Ciudad de México, a 04 de febrero de 2026.- La Fiscalía General de la República (FGR) adjudicó parte del contrato para el arrendamiento de su nuevo parque vehicular a Casanova Rent Volks, empresa que se posicionó como la segunda mayor ganadora de la licitación destinada a la renta de más de 2 mil 500 vehículos para unidades administrativas en todo el país.
De acuerdo con el fallo emitido en enero, la empresa —propiedad de Carlos y Joaquín Echenique Casanova— obtuvo dos de las once partidas del concurso, con un monto que puede alcanzar hasta 154 millones 770 mil pesos, dentro de un contrato que estará vigente durante el periodo 2026–2029.
La renovación del parque vehicular de la FGR no estuvo exenta de polémica. El procedimiento se vio marcado por licitaciones fallidas, suspensiones y señalamientos internos de irregularidades, en un contexto que incluso derivó en la destitución de altos funcionarios del Órgano Interno de Control (OIC).
La primera licitación fue declarada desierta por fallas técnicas; una segunda se suspendió ante posibles irregularidades, y no fue sino hasta diciembre cuando el proceso se reactivó, luego de que el OIC determinara que no existían ilegalidades. Finalmente, la FGR adjudicó los contratos a Jet Van Car Rental y Casanova Rent Volks.
Señalamientos por presunta corrupción
El proceso quedó bajo mayor escrutinio tras revelarse que la FGR investiga a Arturo Serrano Meneses, ex titular del OIC, por presuntamente haber solicitado un soborno cercano a los 6 millones de pesos a un representante de Casanova Rent Volks, a cambio de influir en la adjudicación de contratos.
La indagatoria, dada a conocer por el diario Reforma en septiembre de 2025, también involucra a Carlos Enrique Rascón Yrízar, ex titular del Área de Responsabilidades del OIC. Ambos exfuncionarios fueron removidos de sus cargos y han comparecido ante un juez federal, mientras que la Fiscalía incorporó incluso videograbaciones como parte de las pruebas.
Casanova Rent Volks forma parte de Grupo Casanova, conglomerado que fue uno de los principales proveedores de arrendamiento vehicular durante el sexenio de Enrique Peña Nieto, periodo en el que acumuló al menos 6 mil 500 millones de pesos en contratos federales.

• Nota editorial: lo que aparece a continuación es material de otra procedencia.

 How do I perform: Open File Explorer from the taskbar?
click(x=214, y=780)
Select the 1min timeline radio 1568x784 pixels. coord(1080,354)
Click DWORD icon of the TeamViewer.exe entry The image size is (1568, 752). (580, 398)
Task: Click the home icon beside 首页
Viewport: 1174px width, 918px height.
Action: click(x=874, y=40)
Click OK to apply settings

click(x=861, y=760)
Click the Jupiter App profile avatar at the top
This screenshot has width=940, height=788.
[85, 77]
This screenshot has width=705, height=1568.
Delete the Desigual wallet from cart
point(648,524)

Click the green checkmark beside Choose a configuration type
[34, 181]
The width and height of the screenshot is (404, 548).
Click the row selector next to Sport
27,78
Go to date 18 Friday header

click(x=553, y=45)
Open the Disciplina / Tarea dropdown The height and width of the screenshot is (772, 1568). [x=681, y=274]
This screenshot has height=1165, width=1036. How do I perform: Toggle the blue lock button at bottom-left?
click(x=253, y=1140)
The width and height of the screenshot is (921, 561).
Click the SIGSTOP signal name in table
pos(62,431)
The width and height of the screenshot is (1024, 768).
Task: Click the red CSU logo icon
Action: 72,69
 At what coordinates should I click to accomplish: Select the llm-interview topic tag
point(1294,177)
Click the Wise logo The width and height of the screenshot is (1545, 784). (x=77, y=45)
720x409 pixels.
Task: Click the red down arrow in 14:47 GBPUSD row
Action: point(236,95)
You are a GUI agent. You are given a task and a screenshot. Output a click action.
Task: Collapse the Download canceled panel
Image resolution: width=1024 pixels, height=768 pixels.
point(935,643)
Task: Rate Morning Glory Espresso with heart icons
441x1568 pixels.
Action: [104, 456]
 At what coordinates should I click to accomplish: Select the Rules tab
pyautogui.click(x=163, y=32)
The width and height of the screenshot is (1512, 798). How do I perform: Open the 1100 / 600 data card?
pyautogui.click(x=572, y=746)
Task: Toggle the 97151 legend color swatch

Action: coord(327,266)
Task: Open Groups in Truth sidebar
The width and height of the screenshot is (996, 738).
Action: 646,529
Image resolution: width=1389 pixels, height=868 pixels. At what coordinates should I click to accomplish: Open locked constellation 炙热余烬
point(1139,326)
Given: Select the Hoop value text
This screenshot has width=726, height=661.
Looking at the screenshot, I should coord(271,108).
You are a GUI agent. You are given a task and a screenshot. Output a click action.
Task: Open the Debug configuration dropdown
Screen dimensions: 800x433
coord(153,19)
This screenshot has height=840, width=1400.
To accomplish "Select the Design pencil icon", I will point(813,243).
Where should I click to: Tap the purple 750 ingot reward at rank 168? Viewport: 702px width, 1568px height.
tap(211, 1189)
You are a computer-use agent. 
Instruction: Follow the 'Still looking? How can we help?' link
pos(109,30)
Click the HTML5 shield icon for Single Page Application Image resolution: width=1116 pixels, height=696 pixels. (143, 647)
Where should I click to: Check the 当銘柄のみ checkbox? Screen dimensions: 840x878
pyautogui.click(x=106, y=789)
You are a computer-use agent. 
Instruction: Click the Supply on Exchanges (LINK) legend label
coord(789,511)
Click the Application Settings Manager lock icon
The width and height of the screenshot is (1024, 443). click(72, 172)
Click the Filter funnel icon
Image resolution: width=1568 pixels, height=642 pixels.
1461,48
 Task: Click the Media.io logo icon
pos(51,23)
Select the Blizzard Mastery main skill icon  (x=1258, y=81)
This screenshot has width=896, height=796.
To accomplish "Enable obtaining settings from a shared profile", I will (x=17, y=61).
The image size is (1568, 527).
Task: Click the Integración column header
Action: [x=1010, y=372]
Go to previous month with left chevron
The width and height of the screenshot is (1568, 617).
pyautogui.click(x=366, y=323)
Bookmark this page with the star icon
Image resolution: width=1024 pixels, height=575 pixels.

Esa posición privilegiada comenzó a tambalearse en septiembre de 2022, ya en el gobierno de Andrés Manuel López Obrador, cuando la entonces Secretaría de la Función Pública inhabilitó a la empresa por 45 meses, tras detectar sobreprecios en un contrato de arrendamiento de ambulancias con el ISSSTE, que implicó un gasto de 113.3 millones de pesos.
Sanción anulada
Pese a la sanción, Casanova logró revertir la inhabilitación en mayo de 2024, luego de promover diversos recursos legales, lo que le permitió volver a competir y ganar contratos federales, incluido el reciente acuerdo con la FGR.
Este regreso ha generado cuestionamientos entre especialistas y observadores del gasto público, debido a que la empresa volvió a ser considerada solvente en una de las licitaciones más relevantes de la institución para los próximos tres años.
El historial de Casanova también incluye investigaciones penales a nivel estatal, particularmente en Sinaloa, donde fiscalías documentaron presuntos esquemas de triangulación en contratos de arrendamiento vehicular otorgados por ayuntamientos como Ahome y Culiacán.
En esos casos, los expedientes derivaron en procesos penales contra exalcaldes y altos funcionarios municipales, aunque ello no impidió que la empresa volviera a obtener contratos federales de alto impacto.